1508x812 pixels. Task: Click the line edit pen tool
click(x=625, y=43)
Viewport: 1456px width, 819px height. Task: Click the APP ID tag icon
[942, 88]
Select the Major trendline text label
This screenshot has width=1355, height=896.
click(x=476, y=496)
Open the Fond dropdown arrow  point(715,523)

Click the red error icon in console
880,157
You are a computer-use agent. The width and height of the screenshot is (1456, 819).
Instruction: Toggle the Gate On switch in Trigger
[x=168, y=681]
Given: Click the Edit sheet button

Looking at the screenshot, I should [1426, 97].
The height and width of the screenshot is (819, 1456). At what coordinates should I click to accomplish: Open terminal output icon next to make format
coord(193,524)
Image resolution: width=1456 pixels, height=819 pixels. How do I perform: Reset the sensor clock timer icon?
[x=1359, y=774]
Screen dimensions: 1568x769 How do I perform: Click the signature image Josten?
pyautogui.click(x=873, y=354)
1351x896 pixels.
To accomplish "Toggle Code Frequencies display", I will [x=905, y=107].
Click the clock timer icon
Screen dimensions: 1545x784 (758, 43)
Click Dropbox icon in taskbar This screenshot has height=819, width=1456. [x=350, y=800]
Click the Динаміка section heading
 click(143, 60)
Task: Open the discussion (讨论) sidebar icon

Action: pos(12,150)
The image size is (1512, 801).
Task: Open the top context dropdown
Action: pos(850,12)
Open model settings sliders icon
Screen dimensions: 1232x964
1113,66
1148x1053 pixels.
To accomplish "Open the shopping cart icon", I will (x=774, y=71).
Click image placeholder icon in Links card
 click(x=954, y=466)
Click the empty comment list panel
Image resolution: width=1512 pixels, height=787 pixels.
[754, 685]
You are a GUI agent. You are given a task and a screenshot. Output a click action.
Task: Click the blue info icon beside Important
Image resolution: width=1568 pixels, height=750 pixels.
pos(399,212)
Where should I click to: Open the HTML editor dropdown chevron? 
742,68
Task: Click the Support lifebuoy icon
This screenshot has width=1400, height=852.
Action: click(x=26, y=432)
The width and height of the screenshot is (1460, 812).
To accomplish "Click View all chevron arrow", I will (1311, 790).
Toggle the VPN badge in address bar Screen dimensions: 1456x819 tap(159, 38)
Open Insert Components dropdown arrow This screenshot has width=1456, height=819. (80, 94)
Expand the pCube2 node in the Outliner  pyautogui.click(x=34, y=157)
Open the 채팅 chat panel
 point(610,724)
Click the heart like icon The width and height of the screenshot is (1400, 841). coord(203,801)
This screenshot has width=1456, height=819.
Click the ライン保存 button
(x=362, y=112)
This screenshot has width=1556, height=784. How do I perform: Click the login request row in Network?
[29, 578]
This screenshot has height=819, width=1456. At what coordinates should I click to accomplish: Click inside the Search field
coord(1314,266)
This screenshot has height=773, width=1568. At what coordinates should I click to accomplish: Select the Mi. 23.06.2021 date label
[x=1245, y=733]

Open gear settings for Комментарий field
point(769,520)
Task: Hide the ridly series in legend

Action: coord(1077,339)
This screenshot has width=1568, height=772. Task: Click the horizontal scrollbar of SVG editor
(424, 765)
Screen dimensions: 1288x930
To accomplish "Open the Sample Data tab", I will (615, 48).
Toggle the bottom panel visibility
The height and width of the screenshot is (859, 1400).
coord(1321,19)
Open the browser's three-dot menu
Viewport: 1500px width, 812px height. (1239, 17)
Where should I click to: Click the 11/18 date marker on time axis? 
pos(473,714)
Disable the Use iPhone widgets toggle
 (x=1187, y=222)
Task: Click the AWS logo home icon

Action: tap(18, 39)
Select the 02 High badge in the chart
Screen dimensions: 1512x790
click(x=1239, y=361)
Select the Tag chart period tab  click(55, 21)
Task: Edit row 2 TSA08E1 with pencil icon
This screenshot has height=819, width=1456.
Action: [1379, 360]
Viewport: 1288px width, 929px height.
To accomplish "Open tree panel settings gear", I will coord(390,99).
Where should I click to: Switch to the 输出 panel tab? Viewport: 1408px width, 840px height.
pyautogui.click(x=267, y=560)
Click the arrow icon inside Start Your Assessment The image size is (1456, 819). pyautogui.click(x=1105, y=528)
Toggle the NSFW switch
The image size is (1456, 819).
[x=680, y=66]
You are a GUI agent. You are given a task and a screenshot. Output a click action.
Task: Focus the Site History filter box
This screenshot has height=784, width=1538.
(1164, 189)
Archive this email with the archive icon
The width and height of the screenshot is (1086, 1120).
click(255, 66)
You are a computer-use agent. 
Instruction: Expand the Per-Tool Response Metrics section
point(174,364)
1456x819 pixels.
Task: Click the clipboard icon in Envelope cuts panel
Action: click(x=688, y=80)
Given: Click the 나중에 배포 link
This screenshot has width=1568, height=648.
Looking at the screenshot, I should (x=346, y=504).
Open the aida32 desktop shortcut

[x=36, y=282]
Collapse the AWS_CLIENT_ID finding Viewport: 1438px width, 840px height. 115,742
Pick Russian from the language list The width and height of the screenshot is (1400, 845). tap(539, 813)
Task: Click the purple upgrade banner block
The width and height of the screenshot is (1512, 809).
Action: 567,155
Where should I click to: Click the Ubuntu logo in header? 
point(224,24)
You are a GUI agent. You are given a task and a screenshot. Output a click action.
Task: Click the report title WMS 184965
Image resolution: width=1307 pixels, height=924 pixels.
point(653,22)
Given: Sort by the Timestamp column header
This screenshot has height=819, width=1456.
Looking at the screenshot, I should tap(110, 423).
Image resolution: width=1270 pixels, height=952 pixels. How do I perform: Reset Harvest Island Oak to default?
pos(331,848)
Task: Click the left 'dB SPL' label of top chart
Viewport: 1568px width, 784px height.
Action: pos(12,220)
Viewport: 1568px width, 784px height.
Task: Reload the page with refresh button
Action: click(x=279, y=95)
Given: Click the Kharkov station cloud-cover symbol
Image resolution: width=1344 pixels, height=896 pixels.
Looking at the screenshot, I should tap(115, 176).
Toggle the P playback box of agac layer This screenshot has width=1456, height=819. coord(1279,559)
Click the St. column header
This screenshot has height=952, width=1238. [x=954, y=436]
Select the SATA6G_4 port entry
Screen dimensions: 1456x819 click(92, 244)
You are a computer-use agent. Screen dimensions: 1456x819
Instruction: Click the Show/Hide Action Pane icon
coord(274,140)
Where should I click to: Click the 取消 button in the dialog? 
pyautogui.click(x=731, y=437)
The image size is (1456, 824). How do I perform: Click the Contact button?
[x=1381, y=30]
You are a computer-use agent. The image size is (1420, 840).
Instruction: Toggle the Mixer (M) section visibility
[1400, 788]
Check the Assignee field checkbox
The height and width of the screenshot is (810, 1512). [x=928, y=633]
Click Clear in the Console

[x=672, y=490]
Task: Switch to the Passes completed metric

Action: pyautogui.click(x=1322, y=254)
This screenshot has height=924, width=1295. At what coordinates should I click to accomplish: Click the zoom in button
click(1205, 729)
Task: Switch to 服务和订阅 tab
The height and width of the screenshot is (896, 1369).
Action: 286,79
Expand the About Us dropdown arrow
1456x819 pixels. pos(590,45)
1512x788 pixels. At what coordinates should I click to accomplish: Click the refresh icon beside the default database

○ ○ ○ ○ ○

### Work to complete
Take the entries and copy them out exactly.

### Solution
1508x812 pixels. Task: Click the line edit pen tool
click(x=625, y=43)
Viewport: 1456px width, 819px height. Task: Click the APP ID tag icon
[942, 88]
Select the Major trendline text label
This screenshot has width=1355, height=896.
click(x=476, y=496)
Open the Fond dropdown arrow  point(715,523)

Click the red error icon in console
880,157
You are a computer-use agent. The width and height of the screenshot is (1456, 819).
Instruction: Toggle the Gate On switch in Trigger
[x=168, y=681]
Given: Click the Edit sheet button

Looking at the screenshot, I should [1426, 97].
The height and width of the screenshot is (819, 1456). At what coordinates should I click to accomplish: Open terminal output icon next to make format
coord(193,524)
Image resolution: width=1456 pixels, height=819 pixels. How do I perform: Reset the sensor clock timer icon?
[x=1359, y=774]
Screen dimensions: 1568x769 How do I perform: Click the signature image Josten?
pyautogui.click(x=873, y=354)
1351x896 pixels.
To accomplish "Toggle Code Frequencies display", I will [x=905, y=107].
Click the clock timer icon
Screen dimensions: 1545x784 (758, 43)
Click Dropbox icon in taskbar This screenshot has height=819, width=1456. [x=350, y=800]
Click the Динаміка section heading
 click(143, 60)
Task: Open the discussion (讨论) sidebar icon

Action: pos(12,150)
The image size is (1512, 801).
Task: Open the top context dropdown
Action: pos(850,12)
Open model settings sliders icon
Screen dimensions: 1232x964
1113,66
1148x1053 pixels.
To accomplish "Open the shopping cart icon", I will (x=774, y=71).
Click image placeholder icon in Links card
 click(x=954, y=466)
Click the empty comment list panel
Image resolution: width=1512 pixels, height=787 pixels.
[754, 685]
You are a GUI agent. You are given a task and a screenshot. Output a click action.
Task: Click the blue info icon beside Important
Image resolution: width=1568 pixels, height=750 pixels.
pos(399,212)
Where should I click to: Open the HTML editor dropdown chevron? 
742,68
Task: Click the Support lifebuoy icon
This screenshot has width=1400, height=852.
Action: click(x=26, y=432)
The width and height of the screenshot is (1460, 812).
To accomplish "Click View all chevron arrow", I will (1311, 790).
Toggle the VPN badge in address bar Screen dimensions: 1456x819 tap(159, 38)
Open Insert Components dropdown arrow This screenshot has width=1456, height=819. (80, 94)
Expand the pCube2 node in the Outliner  pyautogui.click(x=34, y=157)
Open the 채팅 chat panel
 point(610,724)
Click the heart like icon The width and height of the screenshot is (1400, 841). coord(203,801)
This screenshot has width=1456, height=819.
Click the ライン保存 button
(x=362, y=112)
This screenshot has width=1556, height=784. How do I perform: Click the login request row in Network?
[29, 578]
This screenshot has height=819, width=1456. At what coordinates should I click to accomplish: Click inside the Search field
coord(1314,266)
This screenshot has height=773, width=1568. At what coordinates should I click to accomplish: Select the Mi. 23.06.2021 date label
[x=1245, y=733]

Open gear settings for Комментарий field
point(769,520)
Task: Hide the ridly series in legend

Action: coord(1077,339)
This screenshot has width=1568, height=772. Task: Click the horizontal scrollbar of SVG editor
(424, 765)
Screen dimensions: 1288x930
To accomplish "Open the Sample Data tab", I will (615, 48).
Toggle the bottom panel visibility
The height and width of the screenshot is (859, 1400).
coord(1321,19)
Open the browser's three-dot menu
Viewport: 1500px width, 812px height. (1239, 17)
Where should I click to: Click the 11/18 date marker on time axis? 
pos(473,714)
Disable the Use iPhone widgets toggle
 (x=1187, y=222)
Task: Click the AWS logo home icon

Action: tap(18, 39)
Select the 02 High badge in the chart
Screen dimensions: 1512x790
click(x=1239, y=361)
Select the Tag chart period tab  click(55, 21)
Task: Edit row 2 TSA08E1 with pencil icon
This screenshot has height=819, width=1456.
Action: [1379, 360]
Viewport: 1288px width, 929px height.
To accomplish "Open tree panel settings gear", I will coord(390,99).
Where should I click to: Switch to the 输出 panel tab? Viewport: 1408px width, 840px height.
pyautogui.click(x=267, y=560)
Click the arrow icon inside Start Your Assessment The image size is (1456, 819). pyautogui.click(x=1105, y=528)
Toggle the NSFW switch
The image size is (1456, 819).
[x=680, y=66]
You are a GUI agent. You are given a task and a screenshot. Output a click action.
Task: Focus the Site History filter box
This screenshot has height=784, width=1538.
(1164, 189)
Archive this email with the archive icon
The width and height of the screenshot is (1086, 1120).
click(255, 66)
You are a computer-use agent. 
Instruction: Expand the Per-Tool Response Metrics section
point(174,364)
1456x819 pixels.
Task: Click the clipboard icon in Envelope cuts panel
Action: click(x=688, y=80)
Given: Click the 나중에 배포 link
This screenshot has width=1568, height=648.
Looking at the screenshot, I should (x=346, y=504).
Open the aida32 desktop shortcut

[x=36, y=282]
Collapse the AWS_CLIENT_ID finding Viewport: 1438px width, 840px height. 115,742
Pick Russian from the language list The width and height of the screenshot is (1400, 845). tap(539, 813)
Task: Click the purple upgrade banner block
The width and height of the screenshot is (1512, 809).
Action: 567,155
Where should I click to: Click the Ubuntu logo in header? 
point(224,24)
You are a GUI agent. You are given a task and a screenshot. Output a click action.
Task: Click the report title WMS 184965
Image resolution: width=1307 pixels, height=924 pixels.
point(653,22)
Given: Sort by the Timestamp column header
This screenshot has height=819, width=1456.
Looking at the screenshot, I should tap(110, 423).
Image resolution: width=1270 pixels, height=952 pixels. How do I perform: Reset Harvest Island Oak to default?
pos(331,848)
Task: Click the left 'dB SPL' label of top chart
Viewport: 1568px width, 784px height.
Action: pos(12,220)
Viewport: 1568px width, 784px height.
Task: Reload the page with refresh button
Action: click(x=279, y=95)
Given: Click the Kharkov station cloud-cover symbol
Image resolution: width=1344 pixels, height=896 pixels.
Looking at the screenshot, I should tap(115, 176).
Toggle the P playback box of agac layer This screenshot has width=1456, height=819. coord(1279,559)
Click the St. column header
This screenshot has height=952, width=1238. [x=954, y=436]
Select the SATA6G_4 port entry
Screen dimensions: 1456x819 click(92, 244)
You are a computer-use agent. Screen dimensions: 1456x819
Instruction: Click the Show/Hide Action Pane icon
coord(274,140)
Where should I click to: Click the 取消 button in the dialog? 
pyautogui.click(x=731, y=437)
The image size is (1456, 824). How do I perform: Click the Contact button?
[x=1381, y=30]
You are a computer-use agent. The image size is (1420, 840).
Instruction: Toggle the Mixer (M) section visibility
[1400, 788]
Check the Assignee field checkbox
The height and width of the screenshot is (810, 1512). [x=928, y=633]
Click Clear in the Console

[x=672, y=490]
Task: Switch to the Passes completed metric

Action: pyautogui.click(x=1322, y=254)
This screenshot has height=924, width=1295. At what coordinates should I click to accomplish: Click the zoom in button
click(1205, 729)
Task: Switch to 服务和订阅 tab
The height and width of the screenshot is (896, 1369).
Action: 286,79
Expand the About Us dropdown arrow
1456x819 pixels. pos(590,45)
1512x788 pixels. At what coordinates should I click to accomplish: Click the refresh icon beside the default database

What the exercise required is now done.